> [Exercise]: Find the line containing "Where should I click to: Open the stretch" in the records below. Copy exactly that line and each one after it, ending at the line containing "The height and width of the screenshot is (683, 1213).", and nothing more.

> [Source material]:
▬▬▬▬▬▬▬▬▬▬
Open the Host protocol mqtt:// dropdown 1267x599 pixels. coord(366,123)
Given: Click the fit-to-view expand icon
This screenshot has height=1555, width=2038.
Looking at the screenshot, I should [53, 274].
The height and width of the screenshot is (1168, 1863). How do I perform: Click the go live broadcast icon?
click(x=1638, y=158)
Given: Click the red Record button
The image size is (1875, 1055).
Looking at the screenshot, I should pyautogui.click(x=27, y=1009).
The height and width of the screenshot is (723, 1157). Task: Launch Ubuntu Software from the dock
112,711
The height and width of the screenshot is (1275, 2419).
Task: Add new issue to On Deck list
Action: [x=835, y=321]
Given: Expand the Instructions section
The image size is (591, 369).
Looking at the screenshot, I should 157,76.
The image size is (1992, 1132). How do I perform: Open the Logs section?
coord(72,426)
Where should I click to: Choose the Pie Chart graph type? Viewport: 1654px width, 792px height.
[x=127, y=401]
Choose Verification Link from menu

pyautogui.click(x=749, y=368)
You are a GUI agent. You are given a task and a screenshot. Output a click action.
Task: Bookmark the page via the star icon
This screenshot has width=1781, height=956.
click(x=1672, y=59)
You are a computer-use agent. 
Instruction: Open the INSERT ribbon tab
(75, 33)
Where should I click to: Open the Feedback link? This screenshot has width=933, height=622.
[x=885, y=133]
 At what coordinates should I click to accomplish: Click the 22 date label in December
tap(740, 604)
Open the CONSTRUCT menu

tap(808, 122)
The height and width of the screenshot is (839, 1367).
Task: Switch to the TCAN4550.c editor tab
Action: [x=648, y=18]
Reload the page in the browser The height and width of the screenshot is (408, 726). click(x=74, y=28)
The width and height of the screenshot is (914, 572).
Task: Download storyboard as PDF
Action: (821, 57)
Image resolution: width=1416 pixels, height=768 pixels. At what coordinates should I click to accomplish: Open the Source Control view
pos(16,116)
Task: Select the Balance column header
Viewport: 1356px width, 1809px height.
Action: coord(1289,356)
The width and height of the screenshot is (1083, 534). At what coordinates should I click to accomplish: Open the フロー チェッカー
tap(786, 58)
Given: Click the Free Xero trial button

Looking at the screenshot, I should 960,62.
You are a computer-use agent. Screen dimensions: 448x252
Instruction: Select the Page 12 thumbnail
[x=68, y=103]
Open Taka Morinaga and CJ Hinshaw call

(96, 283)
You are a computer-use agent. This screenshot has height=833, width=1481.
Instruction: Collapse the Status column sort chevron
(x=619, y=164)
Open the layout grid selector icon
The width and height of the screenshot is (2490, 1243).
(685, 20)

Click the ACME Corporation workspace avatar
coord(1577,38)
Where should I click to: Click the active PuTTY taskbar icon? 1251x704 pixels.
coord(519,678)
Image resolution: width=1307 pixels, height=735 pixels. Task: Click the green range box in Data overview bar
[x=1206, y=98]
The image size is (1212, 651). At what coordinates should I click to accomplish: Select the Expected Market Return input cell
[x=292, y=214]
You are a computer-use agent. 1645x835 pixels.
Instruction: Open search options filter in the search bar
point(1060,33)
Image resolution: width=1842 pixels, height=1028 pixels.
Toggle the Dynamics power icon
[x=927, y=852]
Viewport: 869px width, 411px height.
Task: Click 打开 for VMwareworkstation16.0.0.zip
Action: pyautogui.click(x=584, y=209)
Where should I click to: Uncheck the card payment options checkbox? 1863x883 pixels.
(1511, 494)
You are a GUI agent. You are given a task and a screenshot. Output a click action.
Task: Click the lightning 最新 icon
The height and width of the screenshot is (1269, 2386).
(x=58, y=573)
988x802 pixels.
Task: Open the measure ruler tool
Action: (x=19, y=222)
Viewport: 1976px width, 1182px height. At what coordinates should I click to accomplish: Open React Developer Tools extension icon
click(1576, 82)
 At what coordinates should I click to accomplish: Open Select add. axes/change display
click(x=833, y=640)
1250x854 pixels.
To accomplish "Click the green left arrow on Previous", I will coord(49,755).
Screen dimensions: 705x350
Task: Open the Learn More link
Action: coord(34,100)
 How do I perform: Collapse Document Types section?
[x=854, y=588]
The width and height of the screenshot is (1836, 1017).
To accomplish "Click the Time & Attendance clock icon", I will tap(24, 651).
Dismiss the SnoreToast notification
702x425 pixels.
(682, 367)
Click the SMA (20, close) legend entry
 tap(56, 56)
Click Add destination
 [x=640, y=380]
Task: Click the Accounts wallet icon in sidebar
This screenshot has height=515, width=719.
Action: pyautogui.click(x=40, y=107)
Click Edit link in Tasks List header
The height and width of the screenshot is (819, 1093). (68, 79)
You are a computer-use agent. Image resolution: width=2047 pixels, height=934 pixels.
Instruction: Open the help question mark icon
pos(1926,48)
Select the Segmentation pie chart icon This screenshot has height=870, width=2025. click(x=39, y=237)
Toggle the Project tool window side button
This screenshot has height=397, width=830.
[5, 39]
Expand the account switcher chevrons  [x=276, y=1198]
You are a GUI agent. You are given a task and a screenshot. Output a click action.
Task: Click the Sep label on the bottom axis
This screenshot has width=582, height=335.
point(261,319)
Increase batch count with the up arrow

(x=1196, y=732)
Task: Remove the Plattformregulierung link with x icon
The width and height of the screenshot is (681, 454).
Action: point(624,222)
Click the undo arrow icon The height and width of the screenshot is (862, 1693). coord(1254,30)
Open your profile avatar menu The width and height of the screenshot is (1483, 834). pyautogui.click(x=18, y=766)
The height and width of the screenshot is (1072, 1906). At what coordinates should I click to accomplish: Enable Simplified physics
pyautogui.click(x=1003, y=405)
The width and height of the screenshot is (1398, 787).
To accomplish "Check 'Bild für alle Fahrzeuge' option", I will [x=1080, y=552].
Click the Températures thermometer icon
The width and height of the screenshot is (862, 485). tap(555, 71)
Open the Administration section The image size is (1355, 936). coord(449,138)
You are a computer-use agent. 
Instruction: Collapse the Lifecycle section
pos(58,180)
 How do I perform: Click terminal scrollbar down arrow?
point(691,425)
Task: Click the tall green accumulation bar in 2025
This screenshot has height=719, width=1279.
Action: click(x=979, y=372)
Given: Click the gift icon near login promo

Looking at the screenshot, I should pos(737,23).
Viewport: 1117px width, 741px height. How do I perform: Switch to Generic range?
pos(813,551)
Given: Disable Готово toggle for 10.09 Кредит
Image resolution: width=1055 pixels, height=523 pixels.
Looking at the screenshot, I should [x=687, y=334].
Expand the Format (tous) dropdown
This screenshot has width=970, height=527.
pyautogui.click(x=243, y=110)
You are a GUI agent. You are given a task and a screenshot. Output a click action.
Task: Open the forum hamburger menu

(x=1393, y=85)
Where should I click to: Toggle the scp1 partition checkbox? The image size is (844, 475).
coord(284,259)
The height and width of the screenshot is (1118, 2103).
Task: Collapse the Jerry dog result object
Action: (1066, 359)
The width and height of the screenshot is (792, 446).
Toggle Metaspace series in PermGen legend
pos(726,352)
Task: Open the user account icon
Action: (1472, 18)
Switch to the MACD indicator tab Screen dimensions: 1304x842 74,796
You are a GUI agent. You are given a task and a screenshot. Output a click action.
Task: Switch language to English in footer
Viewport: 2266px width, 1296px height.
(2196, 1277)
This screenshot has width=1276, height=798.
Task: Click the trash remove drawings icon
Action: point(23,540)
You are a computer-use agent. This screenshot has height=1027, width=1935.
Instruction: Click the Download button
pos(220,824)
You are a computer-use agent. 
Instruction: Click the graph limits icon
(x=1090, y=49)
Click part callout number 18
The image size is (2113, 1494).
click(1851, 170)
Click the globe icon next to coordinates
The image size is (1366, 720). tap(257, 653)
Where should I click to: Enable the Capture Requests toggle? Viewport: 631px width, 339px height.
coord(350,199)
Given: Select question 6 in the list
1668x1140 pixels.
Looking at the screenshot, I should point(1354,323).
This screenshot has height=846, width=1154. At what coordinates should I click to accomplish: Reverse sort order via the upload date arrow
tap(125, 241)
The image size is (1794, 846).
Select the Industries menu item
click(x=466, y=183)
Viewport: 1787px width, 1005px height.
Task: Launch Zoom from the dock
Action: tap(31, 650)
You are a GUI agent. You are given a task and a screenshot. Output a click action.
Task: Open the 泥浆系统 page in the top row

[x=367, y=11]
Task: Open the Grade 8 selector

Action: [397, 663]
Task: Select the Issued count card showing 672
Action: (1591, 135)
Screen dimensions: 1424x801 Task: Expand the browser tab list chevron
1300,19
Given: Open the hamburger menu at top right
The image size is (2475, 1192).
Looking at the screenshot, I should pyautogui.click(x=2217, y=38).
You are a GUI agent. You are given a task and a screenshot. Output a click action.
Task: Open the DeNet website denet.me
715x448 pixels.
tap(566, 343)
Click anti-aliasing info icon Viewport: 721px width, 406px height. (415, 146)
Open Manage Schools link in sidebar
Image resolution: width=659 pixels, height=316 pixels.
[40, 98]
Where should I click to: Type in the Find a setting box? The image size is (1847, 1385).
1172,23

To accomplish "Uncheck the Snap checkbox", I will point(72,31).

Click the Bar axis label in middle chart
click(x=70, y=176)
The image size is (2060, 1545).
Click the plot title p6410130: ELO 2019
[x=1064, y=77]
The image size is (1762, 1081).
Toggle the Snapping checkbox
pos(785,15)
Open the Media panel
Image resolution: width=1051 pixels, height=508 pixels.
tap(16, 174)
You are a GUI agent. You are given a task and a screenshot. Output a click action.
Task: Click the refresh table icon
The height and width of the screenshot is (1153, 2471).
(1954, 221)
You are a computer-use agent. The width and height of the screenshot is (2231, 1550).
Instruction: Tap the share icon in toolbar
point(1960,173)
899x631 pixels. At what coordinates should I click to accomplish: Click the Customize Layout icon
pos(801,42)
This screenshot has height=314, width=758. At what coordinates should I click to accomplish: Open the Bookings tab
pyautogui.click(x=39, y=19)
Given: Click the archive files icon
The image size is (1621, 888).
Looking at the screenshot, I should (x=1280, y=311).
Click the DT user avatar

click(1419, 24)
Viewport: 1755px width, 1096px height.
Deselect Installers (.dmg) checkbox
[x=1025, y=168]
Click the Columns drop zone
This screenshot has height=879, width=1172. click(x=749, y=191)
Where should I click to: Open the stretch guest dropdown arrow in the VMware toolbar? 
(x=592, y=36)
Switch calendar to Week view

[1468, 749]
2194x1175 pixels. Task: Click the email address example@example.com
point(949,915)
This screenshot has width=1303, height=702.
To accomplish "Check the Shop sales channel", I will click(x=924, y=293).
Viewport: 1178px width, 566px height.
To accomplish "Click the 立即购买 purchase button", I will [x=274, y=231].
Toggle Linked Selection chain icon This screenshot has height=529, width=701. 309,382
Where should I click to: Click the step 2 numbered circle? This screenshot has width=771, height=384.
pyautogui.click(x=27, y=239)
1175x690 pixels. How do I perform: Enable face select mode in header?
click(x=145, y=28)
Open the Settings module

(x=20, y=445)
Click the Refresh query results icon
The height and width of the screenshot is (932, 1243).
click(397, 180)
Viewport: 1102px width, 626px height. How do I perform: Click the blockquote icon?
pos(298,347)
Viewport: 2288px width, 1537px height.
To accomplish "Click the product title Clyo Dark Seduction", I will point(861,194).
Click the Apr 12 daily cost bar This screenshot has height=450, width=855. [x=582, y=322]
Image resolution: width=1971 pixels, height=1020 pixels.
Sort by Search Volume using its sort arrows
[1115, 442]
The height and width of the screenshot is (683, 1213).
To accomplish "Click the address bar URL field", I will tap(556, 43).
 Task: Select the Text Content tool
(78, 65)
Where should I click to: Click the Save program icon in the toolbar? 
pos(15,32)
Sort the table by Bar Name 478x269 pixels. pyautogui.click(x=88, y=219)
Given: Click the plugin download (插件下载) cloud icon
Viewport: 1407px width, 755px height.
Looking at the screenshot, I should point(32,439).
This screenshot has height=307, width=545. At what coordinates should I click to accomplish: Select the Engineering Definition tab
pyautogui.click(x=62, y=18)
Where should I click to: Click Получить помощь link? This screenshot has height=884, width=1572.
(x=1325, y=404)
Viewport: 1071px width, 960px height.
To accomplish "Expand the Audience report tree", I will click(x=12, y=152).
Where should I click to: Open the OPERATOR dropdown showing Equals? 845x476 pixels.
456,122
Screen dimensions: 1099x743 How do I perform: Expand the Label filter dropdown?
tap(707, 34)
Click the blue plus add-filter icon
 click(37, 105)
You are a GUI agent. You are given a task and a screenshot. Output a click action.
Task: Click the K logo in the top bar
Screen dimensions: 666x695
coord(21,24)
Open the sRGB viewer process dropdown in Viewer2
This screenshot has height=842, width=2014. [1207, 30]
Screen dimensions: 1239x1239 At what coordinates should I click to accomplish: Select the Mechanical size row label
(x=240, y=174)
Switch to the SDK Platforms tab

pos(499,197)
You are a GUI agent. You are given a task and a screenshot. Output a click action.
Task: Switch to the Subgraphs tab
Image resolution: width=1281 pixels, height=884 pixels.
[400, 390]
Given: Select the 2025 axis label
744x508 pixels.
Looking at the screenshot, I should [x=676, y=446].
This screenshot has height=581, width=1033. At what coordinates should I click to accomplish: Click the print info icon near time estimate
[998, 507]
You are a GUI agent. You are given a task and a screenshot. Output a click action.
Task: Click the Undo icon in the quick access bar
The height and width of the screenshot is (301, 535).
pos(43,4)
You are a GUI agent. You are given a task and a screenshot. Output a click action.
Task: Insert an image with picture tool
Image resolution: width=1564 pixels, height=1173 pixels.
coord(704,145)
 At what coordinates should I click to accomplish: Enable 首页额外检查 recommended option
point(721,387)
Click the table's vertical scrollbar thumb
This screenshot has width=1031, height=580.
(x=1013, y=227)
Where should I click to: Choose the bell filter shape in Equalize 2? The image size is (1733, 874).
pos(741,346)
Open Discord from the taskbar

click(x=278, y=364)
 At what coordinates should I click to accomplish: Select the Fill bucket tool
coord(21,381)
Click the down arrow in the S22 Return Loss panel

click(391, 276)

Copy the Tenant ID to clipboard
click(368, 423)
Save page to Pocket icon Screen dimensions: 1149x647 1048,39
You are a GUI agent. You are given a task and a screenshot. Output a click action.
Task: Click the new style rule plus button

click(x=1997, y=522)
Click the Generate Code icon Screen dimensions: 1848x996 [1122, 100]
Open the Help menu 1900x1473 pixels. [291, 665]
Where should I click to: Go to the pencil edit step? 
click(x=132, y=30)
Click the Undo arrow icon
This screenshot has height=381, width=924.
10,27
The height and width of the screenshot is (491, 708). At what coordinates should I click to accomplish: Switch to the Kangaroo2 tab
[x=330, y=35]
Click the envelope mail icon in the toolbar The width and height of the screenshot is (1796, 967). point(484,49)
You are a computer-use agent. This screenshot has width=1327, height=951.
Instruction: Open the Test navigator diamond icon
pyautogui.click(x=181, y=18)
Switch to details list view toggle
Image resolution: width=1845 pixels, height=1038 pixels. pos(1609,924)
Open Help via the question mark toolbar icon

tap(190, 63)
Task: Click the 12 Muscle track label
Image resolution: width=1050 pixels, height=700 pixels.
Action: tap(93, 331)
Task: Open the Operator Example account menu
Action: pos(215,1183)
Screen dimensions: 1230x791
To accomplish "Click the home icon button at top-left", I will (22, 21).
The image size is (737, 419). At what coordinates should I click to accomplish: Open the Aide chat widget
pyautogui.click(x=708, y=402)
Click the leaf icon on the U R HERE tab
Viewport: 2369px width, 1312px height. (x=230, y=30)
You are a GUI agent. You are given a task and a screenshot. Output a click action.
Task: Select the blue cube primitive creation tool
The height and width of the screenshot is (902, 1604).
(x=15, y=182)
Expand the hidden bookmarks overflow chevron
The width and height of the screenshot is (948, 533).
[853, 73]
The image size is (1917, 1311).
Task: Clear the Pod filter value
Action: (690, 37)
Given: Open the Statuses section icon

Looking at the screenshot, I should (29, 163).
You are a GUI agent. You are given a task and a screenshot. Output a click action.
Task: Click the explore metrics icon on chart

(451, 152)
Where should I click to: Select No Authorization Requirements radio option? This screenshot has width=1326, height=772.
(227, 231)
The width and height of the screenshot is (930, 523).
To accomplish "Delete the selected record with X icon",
▬▬▬▬▬▬▬▬▬▬
> [Problem solution]:
Where should I click to: Open the stretch guest dropdown arrow in the VMware toolbar? 
(x=592, y=36)
Switch calendar to Week view

[1468, 749]
2194x1175 pixels. Task: Click the email address example@example.com
point(949,915)
This screenshot has width=1303, height=702.
To accomplish "Check the Shop sales channel", I will click(x=924, y=293).
Viewport: 1178px width, 566px height.
To accomplish "Click the 立即购买 purchase button", I will [x=274, y=231].
Toggle Linked Selection chain icon This screenshot has height=529, width=701. 309,382
Where should I click to: Click the step 2 numbered circle? This screenshot has width=771, height=384.
pyautogui.click(x=27, y=239)
1175x690 pixels. How do I perform: Enable face select mode in header?
click(x=145, y=28)
Open the Settings module

(x=20, y=445)
Click the Refresh query results icon
The height and width of the screenshot is (932, 1243).
click(397, 180)
Viewport: 1102px width, 626px height. How do I perform: Click the blockquote icon?
pos(298,347)
Viewport: 2288px width, 1537px height.
To accomplish "Click the product title Clyo Dark Seduction", I will point(861,194).
Click the Apr 12 daily cost bar This screenshot has height=450, width=855. [x=582, y=322]
Image resolution: width=1971 pixels, height=1020 pixels.
Sort by Search Volume using its sort arrows
[1115, 442]
The height and width of the screenshot is (683, 1213).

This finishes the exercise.